- Born: October 2, 1770 New Jersey
- Died: February 8, 1823 Alexandria, Virginia
- Occupation: Merchant
- Known for: Owner of "Old sugar house" and the first Vestryman at St Paul's Episcopal Church

= Daniel McLean (businessman) =

Daniel McLean (MacLean or McClean) (October 2, 1770 in New Jersey – February 8, 1823 in Alexandria, Virginia) was a businessman in banking trade who owned one of the earliest sugar refineries in Alexandria, Virginia. He was also a chief benefactor of St. Paul's Episcopal Church in Alexandria, Virginia. McLean's father, Donald McLean, was born in Isle of Mull, Argyll, Scotland.
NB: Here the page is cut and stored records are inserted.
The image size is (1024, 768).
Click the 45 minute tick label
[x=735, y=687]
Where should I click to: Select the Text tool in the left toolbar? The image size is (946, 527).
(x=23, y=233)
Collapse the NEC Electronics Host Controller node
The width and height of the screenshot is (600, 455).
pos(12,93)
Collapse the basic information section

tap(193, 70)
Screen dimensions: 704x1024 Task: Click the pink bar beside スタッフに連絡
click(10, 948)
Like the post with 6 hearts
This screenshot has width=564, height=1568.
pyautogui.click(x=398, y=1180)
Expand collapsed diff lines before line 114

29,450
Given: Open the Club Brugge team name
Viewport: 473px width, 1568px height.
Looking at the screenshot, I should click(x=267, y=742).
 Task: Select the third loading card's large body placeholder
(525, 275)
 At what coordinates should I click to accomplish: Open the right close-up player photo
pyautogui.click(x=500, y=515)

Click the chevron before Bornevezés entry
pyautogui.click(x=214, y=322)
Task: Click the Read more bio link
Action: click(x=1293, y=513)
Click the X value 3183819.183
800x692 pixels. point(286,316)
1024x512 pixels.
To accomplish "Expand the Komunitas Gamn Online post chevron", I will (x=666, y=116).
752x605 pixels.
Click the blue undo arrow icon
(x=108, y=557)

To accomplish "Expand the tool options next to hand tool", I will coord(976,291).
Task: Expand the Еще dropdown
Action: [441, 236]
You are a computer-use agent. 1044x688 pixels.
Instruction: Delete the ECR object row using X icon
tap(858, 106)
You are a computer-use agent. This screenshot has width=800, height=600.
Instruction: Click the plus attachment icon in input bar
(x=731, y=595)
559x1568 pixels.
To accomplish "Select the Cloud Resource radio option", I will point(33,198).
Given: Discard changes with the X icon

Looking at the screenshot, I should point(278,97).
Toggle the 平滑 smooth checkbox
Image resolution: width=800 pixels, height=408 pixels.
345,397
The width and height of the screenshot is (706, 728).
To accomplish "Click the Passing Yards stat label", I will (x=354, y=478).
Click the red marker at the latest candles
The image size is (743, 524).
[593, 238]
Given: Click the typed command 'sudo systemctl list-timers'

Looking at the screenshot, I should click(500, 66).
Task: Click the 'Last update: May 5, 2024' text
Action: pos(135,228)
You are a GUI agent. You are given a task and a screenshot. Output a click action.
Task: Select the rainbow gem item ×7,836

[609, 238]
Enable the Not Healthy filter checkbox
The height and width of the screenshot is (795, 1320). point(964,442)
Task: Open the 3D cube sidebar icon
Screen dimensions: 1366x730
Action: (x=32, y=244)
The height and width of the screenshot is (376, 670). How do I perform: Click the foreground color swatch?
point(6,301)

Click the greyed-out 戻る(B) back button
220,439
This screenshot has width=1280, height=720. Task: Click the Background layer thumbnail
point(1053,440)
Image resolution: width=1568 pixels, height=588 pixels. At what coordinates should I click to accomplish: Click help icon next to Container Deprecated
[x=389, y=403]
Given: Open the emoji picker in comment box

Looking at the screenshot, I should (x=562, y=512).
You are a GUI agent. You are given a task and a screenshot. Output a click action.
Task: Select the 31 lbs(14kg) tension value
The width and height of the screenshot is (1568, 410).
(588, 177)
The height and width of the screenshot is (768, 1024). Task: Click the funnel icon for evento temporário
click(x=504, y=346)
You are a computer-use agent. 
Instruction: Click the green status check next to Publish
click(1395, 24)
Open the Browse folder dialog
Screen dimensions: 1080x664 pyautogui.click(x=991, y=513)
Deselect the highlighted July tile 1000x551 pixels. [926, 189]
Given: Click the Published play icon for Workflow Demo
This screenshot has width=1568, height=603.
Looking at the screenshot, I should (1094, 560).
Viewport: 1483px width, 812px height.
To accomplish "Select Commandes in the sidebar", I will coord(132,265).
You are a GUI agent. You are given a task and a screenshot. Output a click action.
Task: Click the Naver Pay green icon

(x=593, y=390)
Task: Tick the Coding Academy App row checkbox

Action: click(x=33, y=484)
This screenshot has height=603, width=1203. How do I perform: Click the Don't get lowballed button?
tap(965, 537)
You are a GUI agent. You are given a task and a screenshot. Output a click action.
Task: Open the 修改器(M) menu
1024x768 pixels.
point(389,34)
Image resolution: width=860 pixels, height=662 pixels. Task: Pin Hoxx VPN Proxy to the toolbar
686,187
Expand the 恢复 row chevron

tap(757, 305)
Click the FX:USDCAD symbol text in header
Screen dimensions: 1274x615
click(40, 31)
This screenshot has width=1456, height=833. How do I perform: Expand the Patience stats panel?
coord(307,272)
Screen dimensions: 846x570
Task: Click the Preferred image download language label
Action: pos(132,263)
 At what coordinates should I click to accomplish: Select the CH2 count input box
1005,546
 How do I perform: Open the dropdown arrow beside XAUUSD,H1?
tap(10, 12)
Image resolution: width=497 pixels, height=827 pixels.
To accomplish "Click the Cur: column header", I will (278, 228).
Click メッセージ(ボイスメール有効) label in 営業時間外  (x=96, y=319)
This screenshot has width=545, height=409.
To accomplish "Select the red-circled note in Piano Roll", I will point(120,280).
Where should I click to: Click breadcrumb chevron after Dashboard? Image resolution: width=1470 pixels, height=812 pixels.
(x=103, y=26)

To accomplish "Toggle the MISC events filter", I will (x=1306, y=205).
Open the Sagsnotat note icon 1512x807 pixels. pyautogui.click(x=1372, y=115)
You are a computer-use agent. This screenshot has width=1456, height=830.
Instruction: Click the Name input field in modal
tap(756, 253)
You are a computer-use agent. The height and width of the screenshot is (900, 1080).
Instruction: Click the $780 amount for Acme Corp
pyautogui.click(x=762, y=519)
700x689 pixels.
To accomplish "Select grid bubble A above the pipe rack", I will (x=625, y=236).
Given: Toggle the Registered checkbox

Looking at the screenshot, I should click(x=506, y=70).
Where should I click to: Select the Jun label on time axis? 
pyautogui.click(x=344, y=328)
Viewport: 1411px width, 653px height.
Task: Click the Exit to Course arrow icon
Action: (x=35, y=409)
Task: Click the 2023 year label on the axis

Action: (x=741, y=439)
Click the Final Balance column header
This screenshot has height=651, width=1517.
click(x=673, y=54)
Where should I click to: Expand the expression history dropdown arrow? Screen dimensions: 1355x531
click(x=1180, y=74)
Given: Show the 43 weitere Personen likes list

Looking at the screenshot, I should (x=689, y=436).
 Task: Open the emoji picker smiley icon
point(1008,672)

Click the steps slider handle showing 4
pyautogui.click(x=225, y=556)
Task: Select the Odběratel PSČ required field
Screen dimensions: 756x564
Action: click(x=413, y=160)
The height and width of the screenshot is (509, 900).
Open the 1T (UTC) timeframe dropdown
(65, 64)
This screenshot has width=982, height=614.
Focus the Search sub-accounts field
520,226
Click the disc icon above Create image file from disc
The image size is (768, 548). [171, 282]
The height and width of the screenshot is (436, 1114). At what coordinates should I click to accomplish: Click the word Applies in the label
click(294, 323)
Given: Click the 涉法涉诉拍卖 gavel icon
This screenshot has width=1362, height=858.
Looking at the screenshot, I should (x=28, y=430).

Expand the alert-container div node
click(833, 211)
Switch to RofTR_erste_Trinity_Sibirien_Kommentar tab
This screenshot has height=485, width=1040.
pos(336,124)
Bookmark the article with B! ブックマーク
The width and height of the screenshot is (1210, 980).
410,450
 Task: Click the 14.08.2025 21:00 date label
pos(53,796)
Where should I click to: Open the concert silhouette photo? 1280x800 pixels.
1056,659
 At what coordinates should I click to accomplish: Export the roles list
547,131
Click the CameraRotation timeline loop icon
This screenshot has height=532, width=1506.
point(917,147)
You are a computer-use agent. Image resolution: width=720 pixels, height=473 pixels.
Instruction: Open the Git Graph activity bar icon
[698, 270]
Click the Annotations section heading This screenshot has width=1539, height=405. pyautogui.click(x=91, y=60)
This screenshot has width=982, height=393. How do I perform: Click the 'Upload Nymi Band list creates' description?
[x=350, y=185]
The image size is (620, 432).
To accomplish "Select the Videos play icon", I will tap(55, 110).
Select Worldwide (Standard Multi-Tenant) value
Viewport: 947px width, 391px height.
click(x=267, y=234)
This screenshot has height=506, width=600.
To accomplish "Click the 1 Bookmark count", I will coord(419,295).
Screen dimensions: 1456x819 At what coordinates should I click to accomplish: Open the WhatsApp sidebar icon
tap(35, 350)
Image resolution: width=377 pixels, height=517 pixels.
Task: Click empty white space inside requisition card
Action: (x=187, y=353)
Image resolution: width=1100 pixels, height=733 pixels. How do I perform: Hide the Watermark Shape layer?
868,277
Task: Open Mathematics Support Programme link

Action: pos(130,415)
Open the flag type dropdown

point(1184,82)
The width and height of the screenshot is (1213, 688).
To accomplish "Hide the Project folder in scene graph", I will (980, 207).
Daniel McLean married Lucretia Hodgkinson, daughter of Bethanath Hodgkinson and Catherine Zimmerman. Daniel and Lucretia McLean were the parents of several children, including Wilmer McLean whose house in Appomattox, Virginia the Civil-War Peace Treaty was signed under.

==Biography==
After marrying, Daniel and his wife moved to Alexandria, Virginia, where Daniel established a bakery. They bought some property in the south side of Old Town. In 1804, Daniel was a vestry at Gen. George Washington's Christ Church, where Daniel owned the cemetery lot on the church's yard. It was not long and Daniel McLean became a well established businessman in Alexandria while owning one of the two sugar refineries in Alexandria, located on 111 - 123 North Alfred Street.

When Daniel died, his son-in-law, James D. Kerr, also of Scottish descent and who also had a business partnership with the McLeans, was the trustee of his estate. He later bought the Old Sugar House, where he and his family resided until 1847 when the house was finally auctioned. The refineries no longer exist.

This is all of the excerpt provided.